By law, British motor insurers must cover your car for the minimum cover required by the law in other European countries, or the minimum cover required by UK law, whichever is greater.
In most cases, this means that no matter where you are driving your car, you’ll have at least Third Party coverage. There are special conditions that may apply however, and you’d do best to check with your individual insurer to find out about limits or conditions on your policy. These are some of the most common limits and conditions found on UK policies regarding driving your own car abroad.
No cover for damage to your own vehicle
While you may have cover for collision damages when driving at home, many insurers will only cover damage to other vehicles if you are driving abroad. You can extend your policy to cover damages to your car from fire, theft and collision while abroad by talking with your insurance company or broker.
No breakdown cover abroad
Even if you extend your car insurance to cover you while driving your car overseas, you won’t be covered if your car should breakdown on the side of the road. Your insurer may be able to provide international breakdown cover, though you may get a better price on breakdown cover if you buy it in conjunction with your holiday insurance or even through your home insurer.

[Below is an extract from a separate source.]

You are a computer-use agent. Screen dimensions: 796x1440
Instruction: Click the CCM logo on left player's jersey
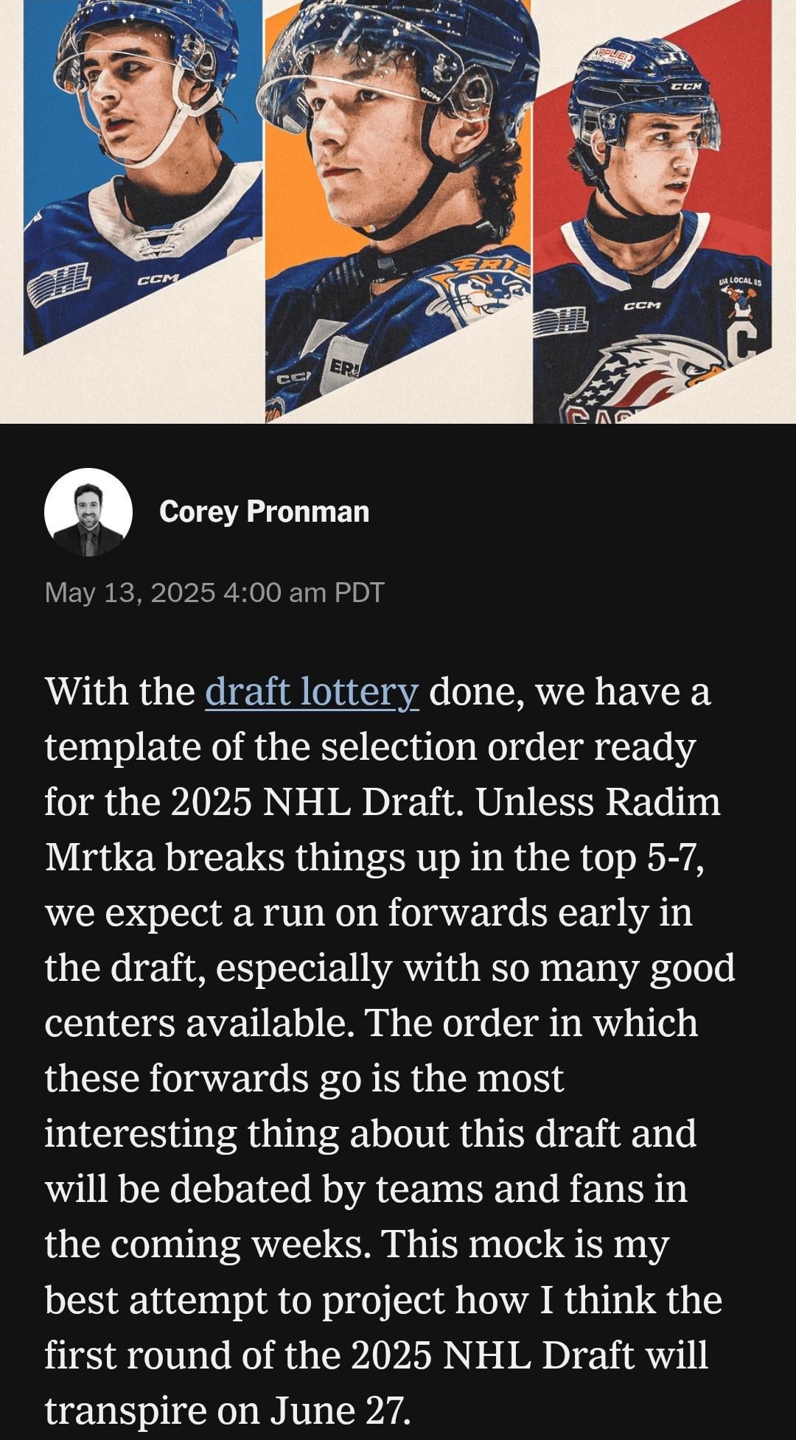[157, 279]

Advance notification required
Some car insurance companies require you to notify them in advance if you will be taking your car abroad with you. If you fail to give them notice and are involved in an accident, you may be left with only third party cover. Check your policy to find out how much advance notice your insurer requires in order to extend your policy to cover you when driving your car abroad.
Time limits on motor insurance abroad
Some higher end motor insurance policies allow you full coverage overseas for up to a stated length of time – generally 30 to 90 days – at no extra charge. They still require advance notice to extend your coverage, but as long as your overseas visits are less than the stated amount of time, you won’t be charged an extra premium. Be sure to check for any limitations on your policy while overseas. In most cases, only repairs will be covered. You’ll have to make other arrangements for transportation, car hire and other accommodations.
** Tips for Taking Your Car Abroad **
1. Check to find out how much cover your current motor insurance provides if you are traveling abroad.
2. Arrange for a Green Card through your insurer. The Green Card is an easy way to provide proof of insurance cover in most European countries.
3. Get separate breakdown cover. Most motor insurance policies do not provide any breakdown cover in foreign countries. If you carry separate breakdown cover at home, however, check that policy. Some may cover you for short trips abroad at no additional cost.
4. Ask your insurer for a European accident statement form and keep it with you. Most will provide one free of charge. It’s a handy way to jot down details of an accident while they are still fresh in your mind.
5. Because foreign cars are an attractive target for thieves, take precautions to make it difficult to steal your car. Always lock the doors, and keep motor insurance and vehicle ownership papers on your person rather than in your car.